# [REQUIRED TASKS]
a) Please duplicate the stretch of the Cascade-Siskiyou monument passage from "What is so special" through "proposed to shrink.".
b) According to the Cascade-Siskiyou monument passage, why is now an important time to learn more about the monument?
c) In the Cascade-Siskiyou monument passage, which agency manages the monument, and from which office?

# [PASSAGE GIVEN]

+ + + +

What is so special about the Cascade-Siskiyou National Monument?

This national monument spans the border between Oregon (Jackson County) and California (Siskiyou County) immediately east of the I-5 freeway. It was first established in 2000 by President Bill Clinton and expanded in January 2017 by President Obama as one of his last actions before leaving office. The monument is managed by the Bureau of Land Management (BLM) from the local Medford Oregon office. It is an important time to learn more about the monument because it is one of the four that Interior Secretary Zinke (Trump administration) has proposed to shrink. 

Several weekends ago, we hiked to Hobart Bluff in the monument with Mike and Chris from the San Francisco Bay Area. This view (with Jay and Mike) is to the northwest, parallel to the Bear Creek arm of the Rogue Valley, with Emigrant Lake in the near part of the valley and the buildings of Ashland just beyond the lakes. To the west of the valley (left side of photo) are the Klamath Mountains that consist of old Paleozoic and Mesozoic, mostly oceanic, rocks that were added to the continent many tens of millions of years ago. To the east of the valley (right side of photo) are the mountains that make up the Western Cascades—the now-eroded volcanoes that were active from about 40–15 million years ago. The currently active volcanoes are located just east of the Western Cascades; although they didn’t show up well in photographs, Mt. McLoughlin volcano was visible to the east and Mt. Shasta volcano was visible to the south.

+ + + +

# [SOURCE DATA]
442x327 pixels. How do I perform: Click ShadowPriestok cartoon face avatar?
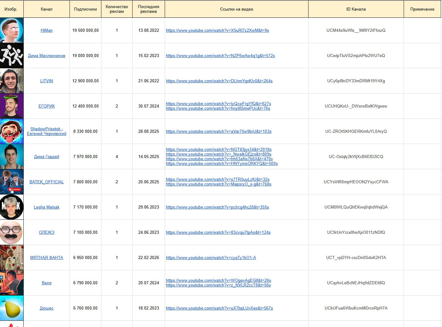click(12, 131)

+ + + +

# [SOLVED PROBLEMS]
a)
What is so special about the Cascade-Siskiyou National Monument?

This national monument spans the border between Oregon (Jackson County) and California (Siskiyou County) immediately east of the I-5 freeway. It was first established in 2000 by President Bill Clinton and expanded in January 2017 by President Obama as one of his last actions before leaving office. The monument is managed by the Bureau of Land Management (BLM) from the local Medford Oregon office. It is an important time to learn more about the monument because it is one of the four that Interior Secretary Zinke (Trump administration) has proposed to shrink.

b) It is one of the four monuments that Interior Secretary Zinke of the Trump administration has proposed to shrink.

c) The Bureau of Land Management (BLM) manages it from the local Medford, Oregon office.